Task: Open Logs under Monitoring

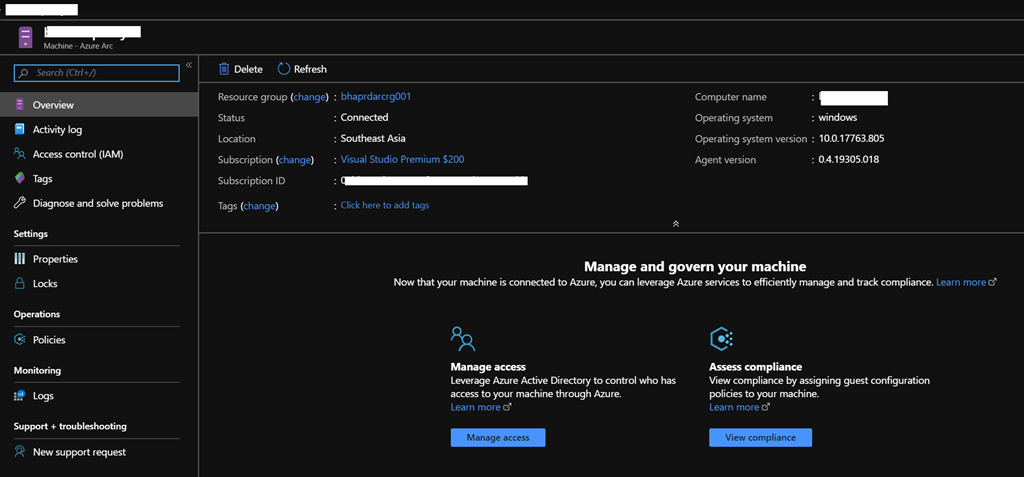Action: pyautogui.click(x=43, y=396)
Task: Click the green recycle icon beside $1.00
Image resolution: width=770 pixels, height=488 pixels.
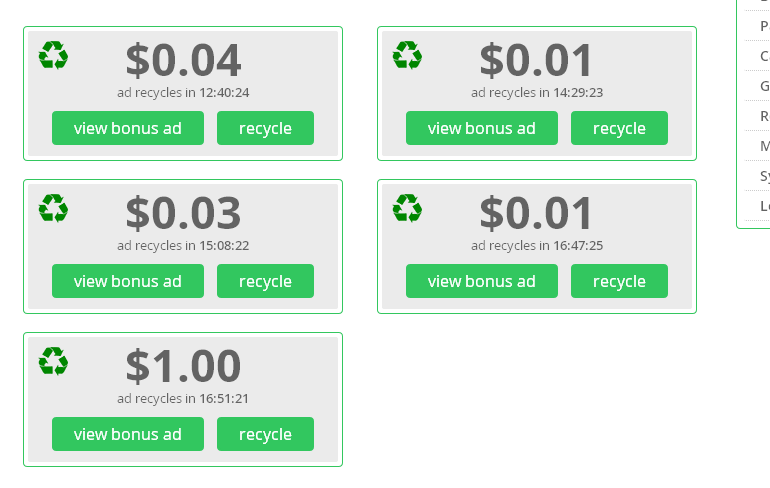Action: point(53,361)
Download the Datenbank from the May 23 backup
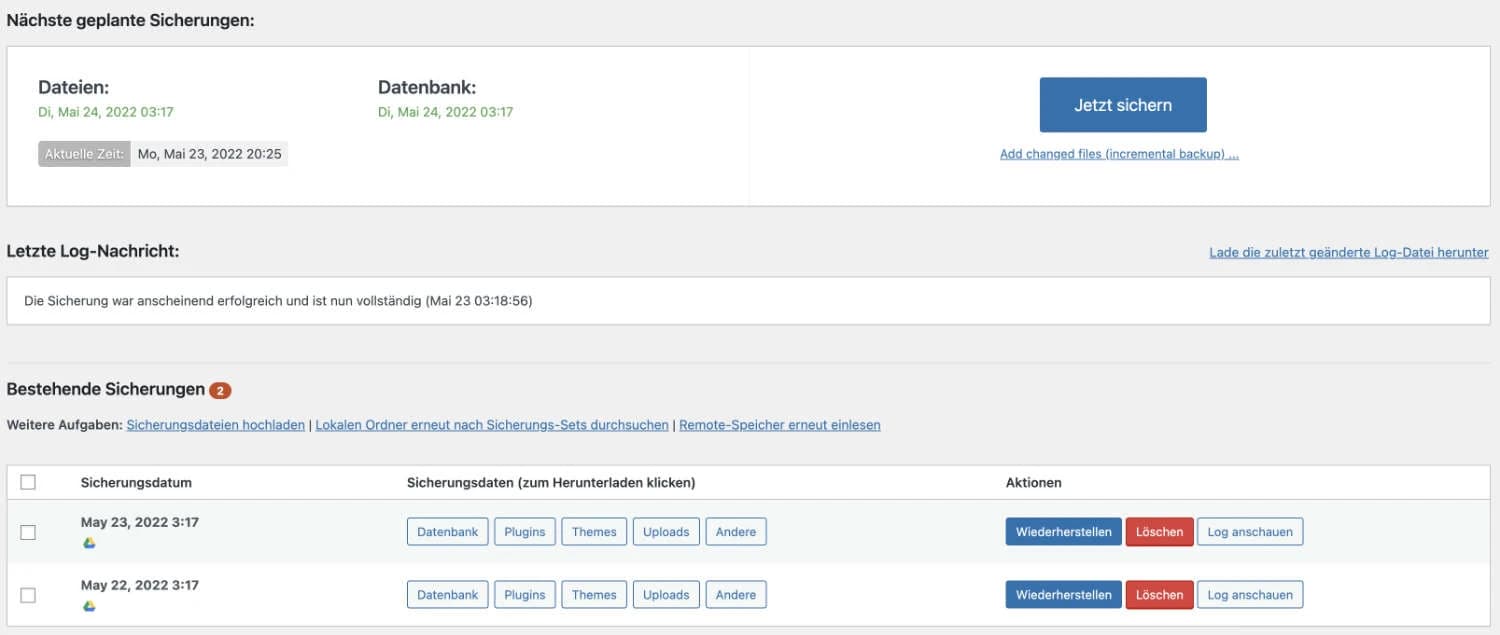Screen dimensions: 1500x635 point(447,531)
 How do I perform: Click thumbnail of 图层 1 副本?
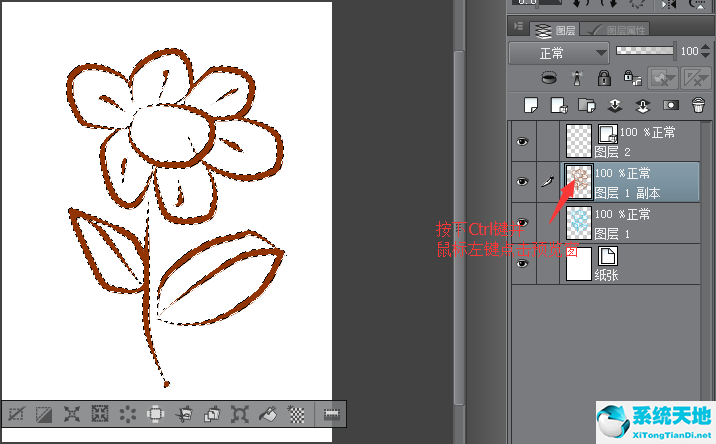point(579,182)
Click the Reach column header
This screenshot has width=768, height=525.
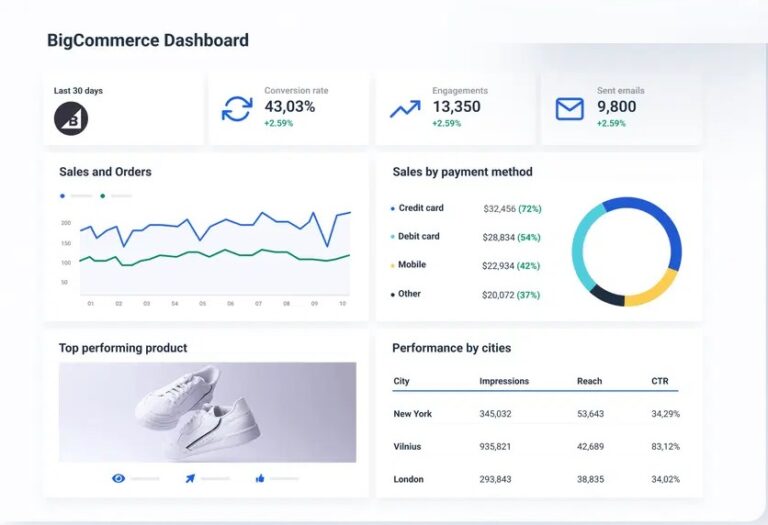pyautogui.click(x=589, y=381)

..............................

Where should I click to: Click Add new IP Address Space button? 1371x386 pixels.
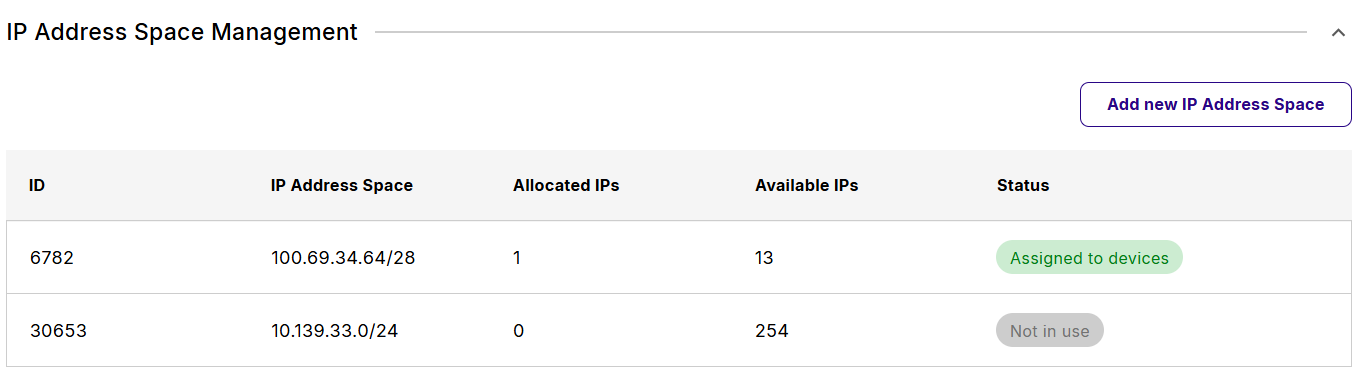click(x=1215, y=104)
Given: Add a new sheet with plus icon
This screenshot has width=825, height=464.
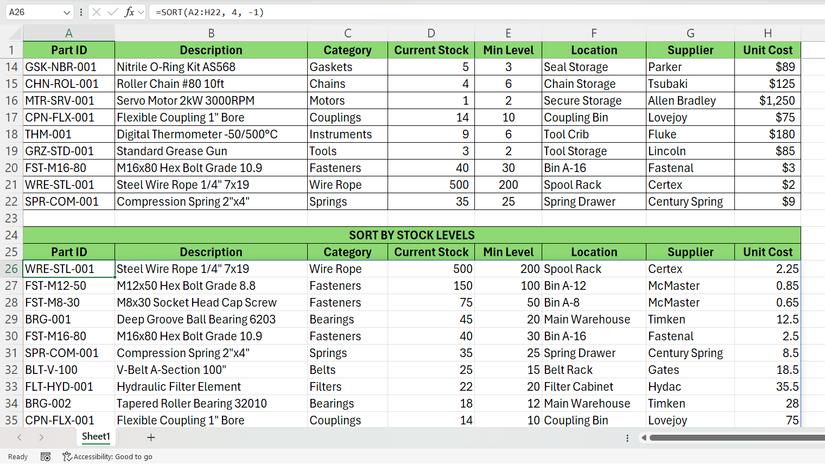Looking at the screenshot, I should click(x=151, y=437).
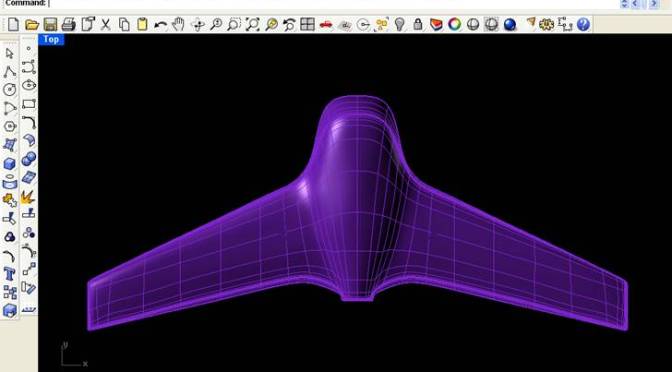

..............................

* **AIM OF THE TASK**
Scan the entries for lines holding the string "icon", then copy every one of them.

* **SOLUTION TO THE EXERCISE**
Task: Click the green recycle icon beside $1.00
Given: Add a new sheet with plus icon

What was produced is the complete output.